The data below holds a line containing "Image resolution: width=940" and a line containing "Task: Advance to the next product image"; please quote exactly those two lines and every line between them, and nothing else.
------------------------------------------------------------------------
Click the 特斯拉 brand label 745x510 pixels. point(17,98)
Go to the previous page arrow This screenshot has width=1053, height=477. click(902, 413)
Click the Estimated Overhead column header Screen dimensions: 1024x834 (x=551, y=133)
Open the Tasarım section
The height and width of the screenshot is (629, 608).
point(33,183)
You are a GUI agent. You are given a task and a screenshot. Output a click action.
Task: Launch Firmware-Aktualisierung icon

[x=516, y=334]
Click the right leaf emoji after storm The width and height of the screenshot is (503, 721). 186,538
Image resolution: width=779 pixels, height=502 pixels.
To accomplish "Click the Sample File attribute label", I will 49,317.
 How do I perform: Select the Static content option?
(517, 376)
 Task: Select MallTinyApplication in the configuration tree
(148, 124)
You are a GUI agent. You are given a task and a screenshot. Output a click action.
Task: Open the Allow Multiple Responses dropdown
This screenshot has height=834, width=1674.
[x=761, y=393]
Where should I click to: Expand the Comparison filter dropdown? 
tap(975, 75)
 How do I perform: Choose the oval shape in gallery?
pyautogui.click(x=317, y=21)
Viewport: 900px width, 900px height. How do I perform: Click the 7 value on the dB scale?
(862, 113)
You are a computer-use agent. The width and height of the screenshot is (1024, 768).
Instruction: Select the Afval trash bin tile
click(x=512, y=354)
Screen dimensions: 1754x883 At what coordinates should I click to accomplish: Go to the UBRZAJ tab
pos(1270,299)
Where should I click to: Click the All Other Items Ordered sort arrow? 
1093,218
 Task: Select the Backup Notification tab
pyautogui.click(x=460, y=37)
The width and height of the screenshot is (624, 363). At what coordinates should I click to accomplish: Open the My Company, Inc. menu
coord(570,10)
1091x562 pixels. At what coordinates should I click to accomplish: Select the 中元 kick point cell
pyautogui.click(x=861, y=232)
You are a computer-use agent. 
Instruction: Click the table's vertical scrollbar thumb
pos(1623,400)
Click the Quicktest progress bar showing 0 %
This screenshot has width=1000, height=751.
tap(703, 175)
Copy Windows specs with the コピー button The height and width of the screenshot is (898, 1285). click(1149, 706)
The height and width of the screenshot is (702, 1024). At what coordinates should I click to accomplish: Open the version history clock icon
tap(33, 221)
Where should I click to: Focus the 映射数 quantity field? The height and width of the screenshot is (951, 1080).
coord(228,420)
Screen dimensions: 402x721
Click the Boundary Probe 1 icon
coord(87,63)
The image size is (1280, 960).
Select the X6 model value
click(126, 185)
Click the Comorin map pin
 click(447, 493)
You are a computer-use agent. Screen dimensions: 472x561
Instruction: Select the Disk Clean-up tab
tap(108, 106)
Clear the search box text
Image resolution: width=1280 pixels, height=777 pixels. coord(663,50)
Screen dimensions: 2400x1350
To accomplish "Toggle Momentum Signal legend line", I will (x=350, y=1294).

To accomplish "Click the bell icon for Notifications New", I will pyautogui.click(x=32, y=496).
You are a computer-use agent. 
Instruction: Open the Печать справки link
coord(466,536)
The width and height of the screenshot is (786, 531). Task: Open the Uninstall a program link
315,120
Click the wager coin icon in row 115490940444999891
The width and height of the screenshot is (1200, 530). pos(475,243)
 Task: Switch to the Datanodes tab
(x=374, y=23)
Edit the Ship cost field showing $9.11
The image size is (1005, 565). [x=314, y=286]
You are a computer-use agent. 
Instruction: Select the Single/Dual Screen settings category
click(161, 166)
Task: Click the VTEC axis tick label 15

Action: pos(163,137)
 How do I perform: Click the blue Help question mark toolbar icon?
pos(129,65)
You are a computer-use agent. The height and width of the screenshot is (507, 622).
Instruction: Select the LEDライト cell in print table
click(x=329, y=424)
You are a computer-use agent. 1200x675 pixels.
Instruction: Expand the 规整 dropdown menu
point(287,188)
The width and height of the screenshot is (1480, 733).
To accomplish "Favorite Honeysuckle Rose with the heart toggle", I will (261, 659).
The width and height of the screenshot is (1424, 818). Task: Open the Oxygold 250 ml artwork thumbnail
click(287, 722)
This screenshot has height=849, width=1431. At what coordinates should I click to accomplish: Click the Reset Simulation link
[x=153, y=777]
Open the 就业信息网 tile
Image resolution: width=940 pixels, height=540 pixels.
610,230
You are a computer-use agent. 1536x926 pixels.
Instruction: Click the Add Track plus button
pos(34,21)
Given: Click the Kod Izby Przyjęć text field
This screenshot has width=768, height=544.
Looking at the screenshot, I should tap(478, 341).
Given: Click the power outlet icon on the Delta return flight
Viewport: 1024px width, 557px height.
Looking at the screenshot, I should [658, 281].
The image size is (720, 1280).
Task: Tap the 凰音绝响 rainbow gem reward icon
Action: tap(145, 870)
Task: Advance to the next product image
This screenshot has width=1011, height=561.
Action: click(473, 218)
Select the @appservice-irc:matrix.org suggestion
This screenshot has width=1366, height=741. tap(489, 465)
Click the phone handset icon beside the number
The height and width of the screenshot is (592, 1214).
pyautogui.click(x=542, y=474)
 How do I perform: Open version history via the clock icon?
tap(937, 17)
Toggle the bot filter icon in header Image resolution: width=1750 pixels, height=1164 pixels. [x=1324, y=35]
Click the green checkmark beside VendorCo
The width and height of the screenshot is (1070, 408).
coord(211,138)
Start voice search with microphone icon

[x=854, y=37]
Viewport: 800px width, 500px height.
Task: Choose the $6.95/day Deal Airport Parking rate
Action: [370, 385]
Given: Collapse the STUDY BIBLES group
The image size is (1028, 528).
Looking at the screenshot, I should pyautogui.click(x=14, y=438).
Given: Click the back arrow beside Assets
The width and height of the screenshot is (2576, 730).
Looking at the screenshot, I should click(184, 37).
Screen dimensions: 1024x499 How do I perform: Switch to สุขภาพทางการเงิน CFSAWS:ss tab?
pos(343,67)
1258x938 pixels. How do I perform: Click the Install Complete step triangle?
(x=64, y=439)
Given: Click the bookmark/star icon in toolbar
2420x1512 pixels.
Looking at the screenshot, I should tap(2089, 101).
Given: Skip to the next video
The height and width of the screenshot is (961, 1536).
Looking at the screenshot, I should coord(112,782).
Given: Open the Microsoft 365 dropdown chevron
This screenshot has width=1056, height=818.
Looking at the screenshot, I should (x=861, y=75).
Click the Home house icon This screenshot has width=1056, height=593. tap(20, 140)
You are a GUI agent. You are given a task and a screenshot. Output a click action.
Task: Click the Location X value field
------------------------------------------------------------------------
EXERCISE SOLUTION:
Image resolution: width=940 pixels, height=540 pixels.
610,230
You are a computer-use agent. 1536x926 pixels.
Instruction: Click the Add Track plus button
pos(34,21)
Given: Click the Kod Izby Przyjęć text field
This screenshot has width=768, height=544.
Looking at the screenshot, I should tap(478, 341).
Given: Click the power outlet icon on the Delta return flight
Viewport: 1024px width, 557px height.
Looking at the screenshot, I should [658, 281].
The image size is (720, 1280).
Task: Tap the 凰音绝响 rainbow gem reward icon
Action: tap(145, 870)
Task: Advance to the next product image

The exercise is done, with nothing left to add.